→ **DATA EXTRACTS**
□ □ □ □ □ □ □

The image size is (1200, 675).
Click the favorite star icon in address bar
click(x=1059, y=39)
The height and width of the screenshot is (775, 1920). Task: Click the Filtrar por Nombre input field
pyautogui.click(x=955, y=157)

□ □ □ □ □ □ □

→ **TASK GOAL**
Exactly reproduce the lines of the data above that run from the line containing "Click the favorite star icon in address bar" through the final one.

→ **ANSWER**
Click the favorite star icon in address bar
click(x=1059, y=39)
The height and width of the screenshot is (775, 1920). Task: Click the Filtrar por Nombre input field
pyautogui.click(x=955, y=157)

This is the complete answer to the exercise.